The cellular distribution of tyrosine hydroxylase (TH) and TH mRNA in the rat substantia nigra (SN) was investigated using immunohistochemistry (IMHC) and non-radioactive in situ hybridization histochemistry (ISH), respectively. Number and density of both TH immunoreactive and TH cRNA labeled cells were increased in the pars reticulata of the substantia nigra (SNr) 8 h after single administration of a dopamine antagonist haloperidol. At the same time number and density of TH positive cells remained unchanged in a ventro-medial, dorso-medial or lateral part of the pars compacta (SNc) and in the pars lateralis (SNl) of the substantia nigra. A D2 receptor-specific agonist, quinpirole, was without effect on either ISH or IMHC in any of these areas, including the SNr.

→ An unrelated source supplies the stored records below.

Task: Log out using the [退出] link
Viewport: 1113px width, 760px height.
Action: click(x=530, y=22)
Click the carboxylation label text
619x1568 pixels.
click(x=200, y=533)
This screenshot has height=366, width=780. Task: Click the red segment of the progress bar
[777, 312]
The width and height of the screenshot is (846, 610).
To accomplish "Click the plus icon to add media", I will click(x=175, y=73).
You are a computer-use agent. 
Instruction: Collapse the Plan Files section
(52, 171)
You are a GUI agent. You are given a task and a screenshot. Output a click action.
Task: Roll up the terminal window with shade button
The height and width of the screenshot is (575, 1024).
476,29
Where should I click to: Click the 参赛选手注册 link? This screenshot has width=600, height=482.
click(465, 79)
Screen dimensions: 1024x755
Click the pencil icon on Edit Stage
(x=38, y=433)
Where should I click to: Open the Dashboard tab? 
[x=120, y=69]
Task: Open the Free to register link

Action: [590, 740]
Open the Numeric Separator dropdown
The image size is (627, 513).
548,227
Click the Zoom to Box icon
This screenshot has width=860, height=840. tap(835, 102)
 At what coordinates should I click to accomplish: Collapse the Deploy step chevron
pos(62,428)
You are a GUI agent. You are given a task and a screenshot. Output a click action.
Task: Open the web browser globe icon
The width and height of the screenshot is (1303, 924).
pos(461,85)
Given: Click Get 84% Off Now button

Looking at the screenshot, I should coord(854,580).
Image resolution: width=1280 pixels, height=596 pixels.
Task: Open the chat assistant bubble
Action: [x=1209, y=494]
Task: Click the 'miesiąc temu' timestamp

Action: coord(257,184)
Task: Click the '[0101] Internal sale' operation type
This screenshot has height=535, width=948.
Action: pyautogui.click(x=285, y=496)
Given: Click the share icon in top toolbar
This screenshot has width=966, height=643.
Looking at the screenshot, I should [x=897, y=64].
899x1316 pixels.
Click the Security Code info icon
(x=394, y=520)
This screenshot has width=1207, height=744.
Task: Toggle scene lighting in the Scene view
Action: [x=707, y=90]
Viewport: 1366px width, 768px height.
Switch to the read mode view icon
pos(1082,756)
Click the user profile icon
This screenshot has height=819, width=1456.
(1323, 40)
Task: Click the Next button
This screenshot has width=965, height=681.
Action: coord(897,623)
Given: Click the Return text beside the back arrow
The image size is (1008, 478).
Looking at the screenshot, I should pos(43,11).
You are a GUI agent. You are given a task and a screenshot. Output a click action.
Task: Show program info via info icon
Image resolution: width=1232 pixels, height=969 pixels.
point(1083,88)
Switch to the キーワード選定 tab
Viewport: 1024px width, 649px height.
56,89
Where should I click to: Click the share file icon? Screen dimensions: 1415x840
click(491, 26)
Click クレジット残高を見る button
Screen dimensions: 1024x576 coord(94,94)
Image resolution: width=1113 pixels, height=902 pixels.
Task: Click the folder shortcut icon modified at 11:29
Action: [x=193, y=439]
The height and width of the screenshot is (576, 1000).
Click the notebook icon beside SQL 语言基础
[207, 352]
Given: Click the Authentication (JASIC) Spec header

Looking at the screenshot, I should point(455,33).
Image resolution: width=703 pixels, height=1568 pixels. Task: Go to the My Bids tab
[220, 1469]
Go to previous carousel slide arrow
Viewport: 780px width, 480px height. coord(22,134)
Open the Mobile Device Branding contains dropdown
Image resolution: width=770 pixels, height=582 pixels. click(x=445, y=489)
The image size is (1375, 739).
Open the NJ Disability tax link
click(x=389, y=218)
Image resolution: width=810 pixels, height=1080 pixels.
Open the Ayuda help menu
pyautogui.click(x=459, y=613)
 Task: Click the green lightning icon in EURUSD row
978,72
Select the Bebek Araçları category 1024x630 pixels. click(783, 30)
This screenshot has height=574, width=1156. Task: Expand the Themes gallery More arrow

These results reveal the existence of a population of TH-negative neurons in the SNr, in which TH gene-expression can be activated through a dopamine receptor-mediated mechanism, leading to detectable levels of both TH and TH mRNA. Furthermore they suggest that TH gene-expression in these neurons normally is inhibited by dopamine released from somata and dendrites in the SNr.